Удивительное дело: почти все прохожие мне кого‑нибудь напоминали. Вот прошла юная Леночка, староста моей группы в университете; вот, нервно озираясь, прошагал алкоголик дядя Коля со второго этажа родительской хрущёвки. Людей много, а типажей и жестов – мало. Тем не менее всякий верует в собственную уникальность. Остроносая, умеренно прыщавая студентка наверняка считает себя неповторимой. Но она даже не догадывается, что её косая ухмылка кем только не использовалась в общежитии Саратовского госуниверситета почти двадцать лет назад. Никакой действительно новой гримасы человек породить уже не в состоянии. У всех есть только неисключительная лицензия на использование чужих ужимок.
В полдень стало нестерпимо душно. Кроссовки прилипли к асфальту, и запахло жжёной резиной. От жары не спасала даже тень от покосившегося тополя. Опасаясь растаять целиком, я направился в близлежащий торговый центр в поисках прохлады.
За столиком на территории фуд‑корта сидела парочка. Они держались за руки и с нежностью (кстати, довольно противной) смотрели друг на друга. Вскоре к ним присоединилась женщина в бирюзовом платье. Она достала из сумки ноутбук и поставила его на стол. Похоже, что невеста с женихом обсуждали с тамадой грядущую свадьбу.
Женщина, развернув экран ноутбука к влюблённым, показывала им какие‑то фотографии и что‑то объясняла. Будущий муж энергично кивал головой в такт её словам, а вот невеста оказалась не столь сговорчивой. Она презрительно сморщила крупный, мясистый нос, и всем, даже мне, стало ясно, что ни на какие уступки она не пойдёт. Возможно, что не только в тот момент, но и вообще. На лице будущей хранительницы очага отразилась вселенская скорбь.
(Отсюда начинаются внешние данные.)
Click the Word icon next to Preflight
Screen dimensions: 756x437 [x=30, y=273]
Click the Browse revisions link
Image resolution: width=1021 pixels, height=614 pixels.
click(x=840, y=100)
Похоже, цвет воздушных шариков или ассортимент лёгких закусок не соответствовал её мечтам о «самом главном дне», которые она лелеяла с детства. Будущий муж, разумеется, вообще никогда не думал о дне бракосочетания и с удовольствием перестал бы это делать в любой момент.
И вот такую бессмысленную суету мы называем подготовкой к свадьбе. Вместо того, чтобы неделями размышлять о том, под какую музыку состоится их первый танец, влюблённым следовало бы задуматься о танце последнем и составить брачный договор. Но такие хлопоты традиционно осуждаются. Зато у нас любят говорить банальности с глубокомысленным видом. И повторяют их, словно мантры, до тех пор, пока смысл сказанного окончательно не сотрётся. На семейных торжествах родня часто внушала мне социально приемлемую мысль:
– Какая, Виталик, у тебя семья хорошая! Сынок богатырь, жена красавица. Обеспечивает надёжный тыл.
– Только я ни с кем не воюю. Я пацифист.